“Pramac o Factory per me è uguale”

Jack Miller ha regalato il primo podio della tappa MotoGP al team ufficiale Ducati, mentre Pecco Bagnaia è arrivato 5° ad Austin. L’australiano sale settimo di classe e ha archi e cinghie sul nuovo contratto, il vice-campione è tredicesimo con contratto firmato ancorato all’inizio della stagione 2022. ma adesso la musica semina cambia.

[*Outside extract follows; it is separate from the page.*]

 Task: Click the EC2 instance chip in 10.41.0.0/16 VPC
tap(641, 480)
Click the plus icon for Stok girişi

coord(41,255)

Miller si congratula con Bastianini

Una guida alla classifica della MotoGP c’è Enea Bastianini del team satellite Gresini e con una Desmosedici GP21, autore di due trionfi in quattro Gran Premi. Ancora presto per fare previsioni in ottica iridata, ma le scelte di mercato concluse entro maggio e il tempo stringe, sia per Jack Miller che per Enea. “Non è lo status di un’ancora deciso nulla nel mondiale, sarò ancora tanto tempo, apriamo 17 Gran Premio davanti a noi“, ha detto ‘JackAss’ che nella classe regina contava 16 baccelli. “Tutto può ancora accadere, fine sono stati assegnati dodici podi ed io sono il decimo pilota diverse a finire tra i primi tre. Così dice longa her come sia aperto il campionato“.

Sabato il texano ha mantenuto la pole position di soli 3 millesimi, beffato da Jorge Martin, anche lui corteggiatore alla sua sella. Qual è il segreto di Bastianini in questa stagione 2022? “Lo sapevo se lo imitavo“, ha aggiunto il pilota australiano del team ufficiale Ducati. “Quando ti sorprendo, il tuo stile straordinario ti guida alla mia attenzione. Se si trova al centro della bici, la testa è inclinata a lungo verso l’interno dell’angolo, fa rima con grande concentrazione e calma. Ed ovviamente è un uomo tascabile, un piccolitto. Ecco perché è molto veloce sui rettilinei. Il ridotto peso aiuta nei rapidi cambi di direzione. Dovrebbe sollevare e calare 10 kg in più ogni volta è fisicamente impegnativo“.

GP21, GP22 e il futuro in MotoGP

Jack Miller ha ceduto la posizione a Enea Bastianini a cinque giri dal traguardo, fino al momento in cui “il piccoletto” aveva gesto gomme e fisico in vista dell’assalto finale. Scelta strategica e stile di guida hanno fatto la differenza nel GP di Austin e potrebbero essere visti anche in prospettiva futura. In molti si come cosa manchi davvero alla GP2. “Non credo che la Desmosedici GP22 sia peggiore della GP21. Passo dopo passo ci stiamo avvicinando e non credo che la GP21 sia più veloce“. Quindi a fare la differenza… è il ‘Bestia’!

Not getta anchor the spugna il pilota oceanico, Portimao e Jerez saranno decisivi in ​​sede di trattativa, has ancora qualche carta da giocarsi. Viceversa, Pramac potrebbe essere un’opzione da prendere in seria considerazione, con Jorge Martin o Johann Zarco che lasciano il marchio di Borgo Panigale. “Sono io quello che corre, quello che mi spetta, il gruppo è fantastico e mi trovo bene con il pappagallo… Ma ora preferisco concentrarmi da solo sul campionato, vicino a ottenere buoni risultati. Tornerò in Pramac? Non farebbe nessuna differenza per me. Sono dove voglio essere, sto vivendo il mio sogno, le moto useno le stesse leavei. Quindi per quanto mi riguarda non farebbe differenza“.